From group evacuations, to moving corporate or government decision makers and technical specialists, Business Aviation (BA) is seeing a major bump from the fears of a global COVID-19 pandemic. Business aviation is once again showing the important logistical role it plays in Canada. But a new restrictive BA reservation system at Toronto Pearson International Airport and a long-term goal of squeezing out short-notice, small aircraft movements from Pearson could put this in jeopardy. The new airport in Pickering, although designed primarily for passenger jets, will play an important role providing the new capacity needed to support both Business and General Aviation (GA).
The latest GTAA master plan clearly intends to reduce short-haul flights and business jet movements to free up capacity for larger passenger jets. Pickering Airport will be part of the solution by picking up both the short haul movements squeezed out of Pearson as well as up to half of its business jet activity. General aviation will also benefit. This sector is an often misunderstood but critically important part of the Canadian aviation ecosystem. From low-end piston engine aircraft to fire-breathing special use turbine bush planes, GA connects the back-of-beyond Ontario to the heart of Toronto.
Today GA has mostly been squeezed out of Pearson by high costs and lack of capacity, but special use aviation remains. This includes police and air ambulance aircraft that enhance the safety, health and security, for us all. This will shift in part to Pickering. Advanced flight training is also expected take place at the new Pickering Airport.

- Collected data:

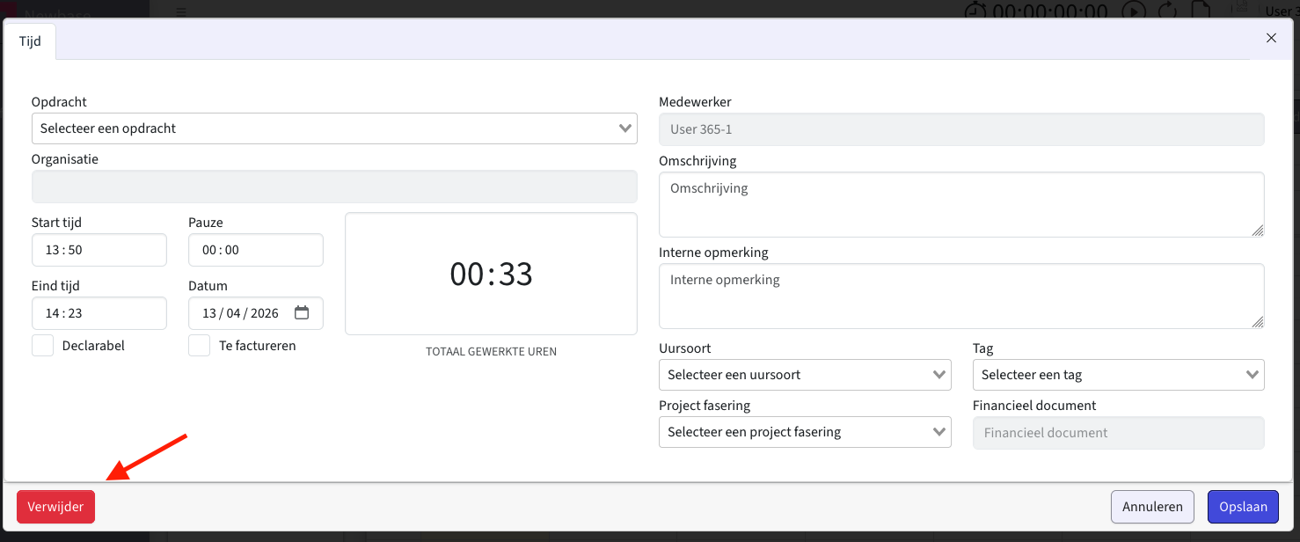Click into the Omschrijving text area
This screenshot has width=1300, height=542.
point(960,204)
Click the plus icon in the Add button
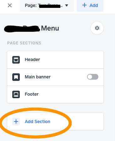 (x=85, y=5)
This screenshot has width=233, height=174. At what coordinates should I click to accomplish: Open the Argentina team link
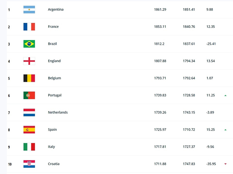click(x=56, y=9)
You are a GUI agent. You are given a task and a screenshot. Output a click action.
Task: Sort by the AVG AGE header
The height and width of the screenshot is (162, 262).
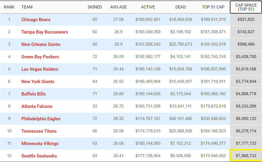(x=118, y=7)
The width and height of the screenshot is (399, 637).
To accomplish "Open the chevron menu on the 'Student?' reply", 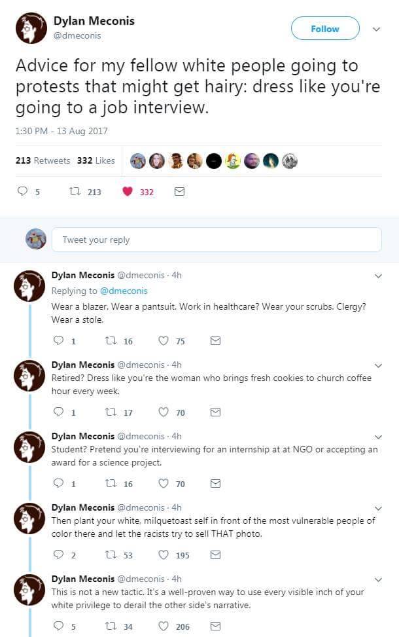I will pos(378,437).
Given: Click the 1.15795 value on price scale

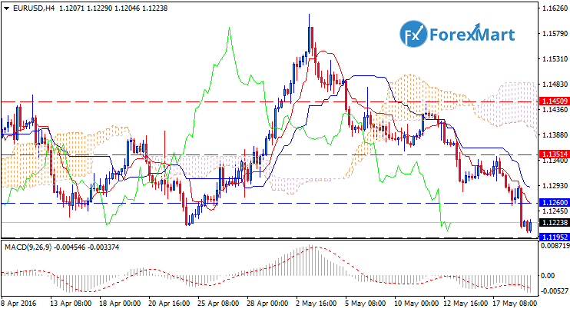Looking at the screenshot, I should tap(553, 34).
---
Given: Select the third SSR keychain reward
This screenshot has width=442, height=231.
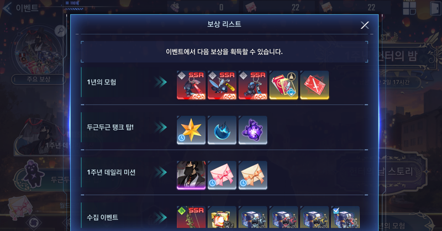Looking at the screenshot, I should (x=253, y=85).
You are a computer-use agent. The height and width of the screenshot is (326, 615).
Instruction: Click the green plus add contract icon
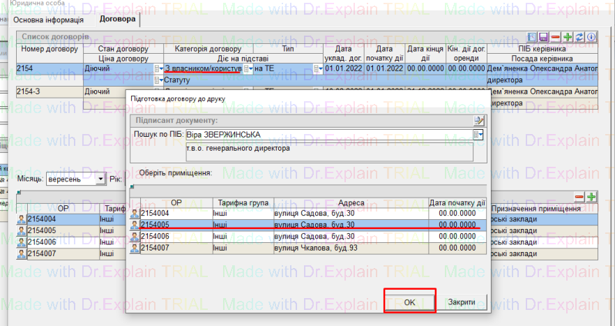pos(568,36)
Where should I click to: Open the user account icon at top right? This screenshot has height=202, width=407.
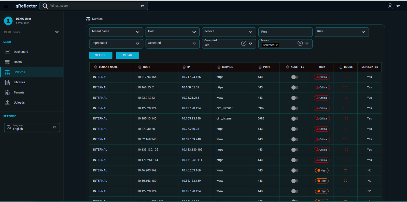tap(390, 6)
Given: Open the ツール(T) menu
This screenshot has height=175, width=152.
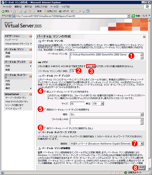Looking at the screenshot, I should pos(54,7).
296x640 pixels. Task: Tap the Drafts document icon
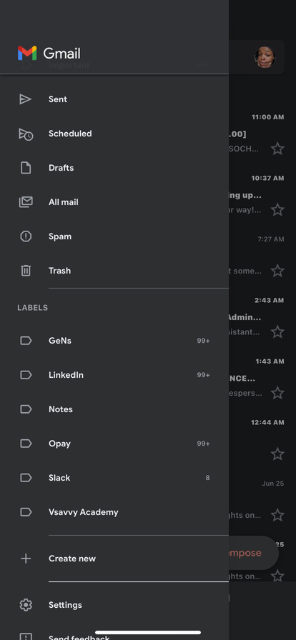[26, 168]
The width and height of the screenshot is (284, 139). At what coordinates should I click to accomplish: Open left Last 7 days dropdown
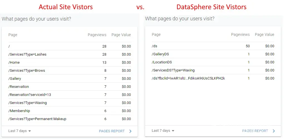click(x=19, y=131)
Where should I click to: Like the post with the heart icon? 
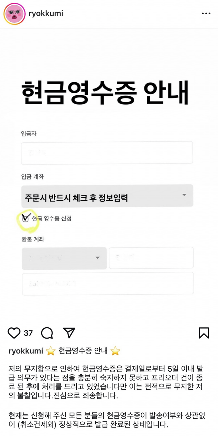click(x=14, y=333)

- INSTRUCTIONS:
• 1. Reproduce the passage on business aviation and Pickering Airport from "The latest GTAA" up to and including "heart of Toronto.".
• 2. According to the passage on business aviation and Pickering Airport, how much of Pearson's business jet activity could Pickering Airport pick up?
The data comes from a different source than the passage on business aviation and Pickering Airport.

- RESPONSES FOR EACH TASK:
• 1.
The latest GTAA master plan clearly intends to reduce short-haul flights and business jet movements to free up capacity for larger passenger jets. Pickering Airport will be part of the solution by picking up both the short haul movements squeezed out of Pearson as well as up to half of its business jet activity. General aviation will also benefit. This sector is an often misunderstood but critically important part of the Canadian aviation ecosystem. From low-end piston engine aircraft to fire-breathing special use turbine bush planes, GA connects the back-of-beyond Ontario to the heart of Toronto.

• 2. Up to half of it.